### [WORK INSTRUCTION]
Every line of the data below should be printed exactly. Nothing may be dropped.

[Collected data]
###
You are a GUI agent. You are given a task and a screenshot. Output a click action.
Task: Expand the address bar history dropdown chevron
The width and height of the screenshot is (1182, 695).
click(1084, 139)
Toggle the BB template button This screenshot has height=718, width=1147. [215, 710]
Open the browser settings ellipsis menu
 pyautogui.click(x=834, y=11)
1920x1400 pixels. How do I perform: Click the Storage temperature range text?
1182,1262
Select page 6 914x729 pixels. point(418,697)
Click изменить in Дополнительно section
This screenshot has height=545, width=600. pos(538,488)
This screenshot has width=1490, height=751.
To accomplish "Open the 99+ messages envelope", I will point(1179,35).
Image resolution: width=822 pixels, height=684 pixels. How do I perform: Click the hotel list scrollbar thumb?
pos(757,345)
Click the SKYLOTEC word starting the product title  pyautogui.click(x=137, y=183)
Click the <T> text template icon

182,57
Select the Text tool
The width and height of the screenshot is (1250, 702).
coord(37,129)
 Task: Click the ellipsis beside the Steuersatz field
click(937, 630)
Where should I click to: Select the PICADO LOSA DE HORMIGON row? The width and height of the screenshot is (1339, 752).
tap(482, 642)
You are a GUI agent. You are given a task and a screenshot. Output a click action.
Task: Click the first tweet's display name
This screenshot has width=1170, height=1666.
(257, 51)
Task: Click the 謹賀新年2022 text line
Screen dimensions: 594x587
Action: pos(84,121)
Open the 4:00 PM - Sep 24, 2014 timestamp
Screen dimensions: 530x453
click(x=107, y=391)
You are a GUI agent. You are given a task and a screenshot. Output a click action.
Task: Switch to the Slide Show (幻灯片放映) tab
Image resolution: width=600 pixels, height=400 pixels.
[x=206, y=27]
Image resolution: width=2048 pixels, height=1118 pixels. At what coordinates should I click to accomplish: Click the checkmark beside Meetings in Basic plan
###
### [EXERCISE RESPONSE]
You are a GUI agent. You are given a task and a screenshot. Output a click action.
Task: Expand the address bar history dropdown chevron
The width and height of the screenshot is (1182, 695).
click(1084, 139)
Toggle the BB template button This screenshot has height=718, width=1147. [215, 710]
Open the browser settings ellipsis menu
 pyautogui.click(x=834, y=11)
1920x1400 pixels. How do I perform: Click the Storage temperature range text?
1182,1262
Select page 6 914x729 pixels. point(418,697)
Click изменить in Дополнительно section
This screenshot has height=545, width=600. pos(538,488)
This screenshot has width=1490, height=751.
To accomplish "Open the 99+ messages envelope", I will point(1179,35).
Image resolution: width=822 pixels, height=684 pixels. How do I perform: Click the hotel list scrollbar thumb?
pos(757,345)
Click the SKYLOTEC word starting the product title  pyautogui.click(x=137, y=183)
Click the <T> text template icon

182,57
Select the Text tool
The width and height of the screenshot is (1250, 702).
coord(37,129)
 Task: Click the ellipsis beside the Steuersatz field
click(937, 630)
Where should I click to: Select the PICADO LOSA DE HORMIGON row? The width and height of the screenshot is (1339, 752).
tap(482, 642)
You are a GUI agent. You are given a task and a screenshot. Output a click action.
Task: Click the first tweet's display name
This screenshot has width=1170, height=1666.
(257, 51)
Task: Click the 謹賀新年2022 text line
Screen dimensions: 594x587
Action: pos(84,121)
Open the 4:00 PM - Sep 24, 2014 timestamp
Screen dimensions: 530x453
click(x=107, y=391)
You are a GUI agent. You are given a task and a screenshot. Output a click action.
Task: Switch to the Slide Show (幻灯片放映) tab
Image resolution: width=600 pixels, height=400 pixels.
[x=206, y=27]
Image resolution: width=2048 pixels, height=1118 pixels. At what coordinates should I click to accomplish: Click the checkmark beside Meetings in Basic plan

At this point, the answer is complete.